Герцен (Желвакова) - страница 352

Середина июня приносит ей четкое понимание отношений с Герценом. В первый раз они «резко коснулись до больных мест». А как все-таки с Огаревым? И Натали остается признаться самой себе: «Я отравила его жизнь, злейший враг не мог сделать ему больше зла…» И здесь уже выражена мысль, которой она будет суеверно придерживаться всю свою жизнь: «Да, проклятие на мне…»

Отрезвление от новой любви наступило сразу. «Чего я хочу? больше любить он не может, да и я не стою. <…> Я измучила и себя, и его, мне его смертельно жаль… его любовь мне являлась благороднее, выше, но это было только минутное увлеченье — зачем я так мало его знала, зачем я так много от него ждала?» — записала она 14 июля 1857 года.

Восьмого августа Тучкова продолжала исповедальный анализ, поверяя дневнику свои возвращающиеся сомнения: «Были светлые минуты и опять мученье… <…> я не сумела быть матерью этим детям? <…> Он не умеет любить, это вспышка, увлеченье, эта не та глубокая, чистая любовь, которая дает такую глубокую веру в человека».

Четвертого сентября она пишет Герцену после долгих разговоров и размышлений о перспективах их совместной жизни: «Попробуем жить мирно и ясно, часто мне это кажется очень возможно. <…> Я со смирением говорю тебе: Ну, не люби меня, пусть я этого слова больше не повторю, как упрек и обвиненье. Помнишь ли ты, как русский поп, крестив ребенка, уронил его и сказал: Бог дал, Бог и взял. Больше никаких требований, никаких оскорблений, буду тебя любить, как умею, не думая о взаимности, да ее и не нужно, все вздор.
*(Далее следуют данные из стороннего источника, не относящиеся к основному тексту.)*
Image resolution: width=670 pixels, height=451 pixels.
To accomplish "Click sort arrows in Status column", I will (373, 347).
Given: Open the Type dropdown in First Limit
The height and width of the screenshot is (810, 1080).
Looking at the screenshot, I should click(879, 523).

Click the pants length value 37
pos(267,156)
Умела же я тебя прежде любить, не видя и во сне, чтоб ты когда-нибудь мог меня любить».

Ей надо было покаяться перед Огаревым, и она садится за письмо к нему: «…он [Герцен] имел какое-то странное увлеченье, в котором странные вещи сорвались с его языка, я не немка, не стану вспоминать прошлого. Незнанье мое людей было причиной, что я приняла увлеченье за любовь, это была важная ошибка.

Долго я боролась, мысль о тебе и о N[atalie] сводила меня с ума; он меня убедил, что память N[atalie] не оскорблена нашим союзом; я просила тебя уехать со мной или отправить меня одну, ты не хотел и все принял, как ни один человек не мог бы. Однако двух-трех недель не прошло, как он изменил свой взгляд. Я не виню его — это было безнамеренно и естественно, страсть и увлеченье прошли, любви не было, осталось дружеское расположенье и желание покоя. Тут я выслушала страшные и холодные уроки, и вот где начинаются мои серьезные обвинения против меня. <…> Разве говорят игроку, поставившему все на карту, карта ваша проиграла?» Не прожив и года рядом с Герценом, она уже бежала топиться в Темзу.